• **WORK TO BE COMPLETED**
Below, find the line containing "Click the info icon beside the chart title" and the line containing "Image resolution: width=708"; reproduce exactly those two and every line between them, omitting pictures.

• **RECORDS FOR THE TASK**
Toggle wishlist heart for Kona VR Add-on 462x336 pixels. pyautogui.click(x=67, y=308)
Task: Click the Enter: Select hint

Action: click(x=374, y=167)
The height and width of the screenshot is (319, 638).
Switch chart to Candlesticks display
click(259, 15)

* * *

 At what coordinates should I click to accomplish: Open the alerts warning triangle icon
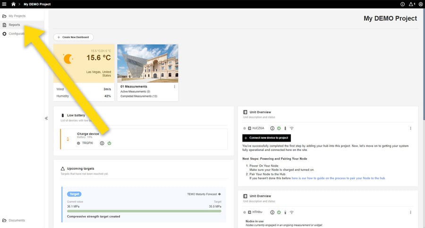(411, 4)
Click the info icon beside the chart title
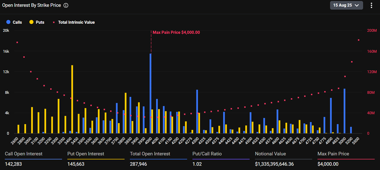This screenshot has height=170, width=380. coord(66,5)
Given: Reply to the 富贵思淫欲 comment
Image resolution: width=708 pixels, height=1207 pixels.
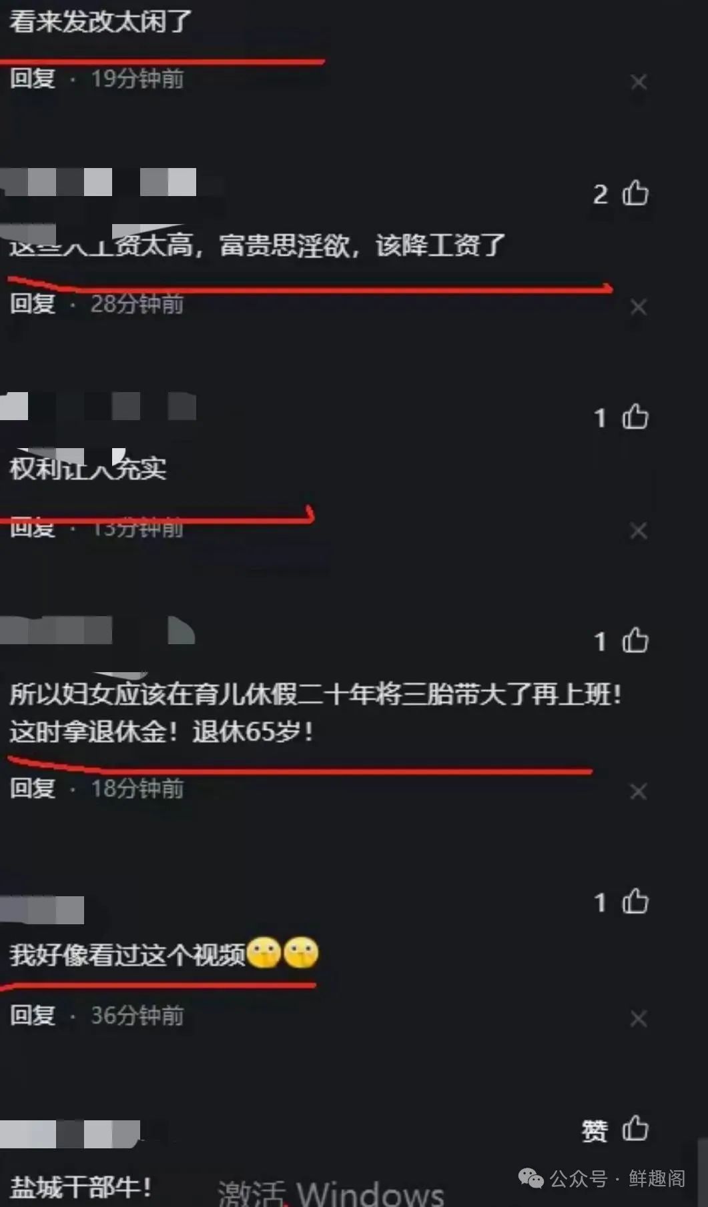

...

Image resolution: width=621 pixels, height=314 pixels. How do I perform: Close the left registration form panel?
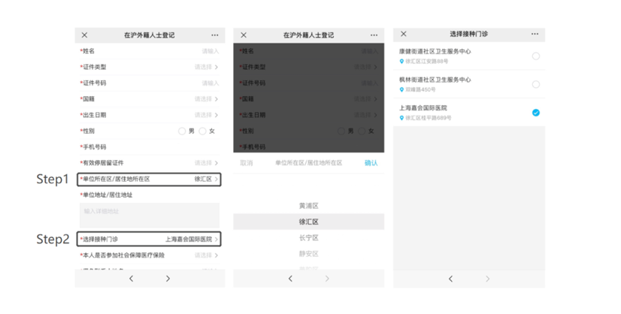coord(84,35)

• **RESULT FOR THIS TASK**
Click the info icon beside the chart title
This screenshot has height=170, width=380. coord(66,5)
Given: Reply to the 富贵思淫欲 comment
Image resolution: width=708 pixels, height=1207 pixels.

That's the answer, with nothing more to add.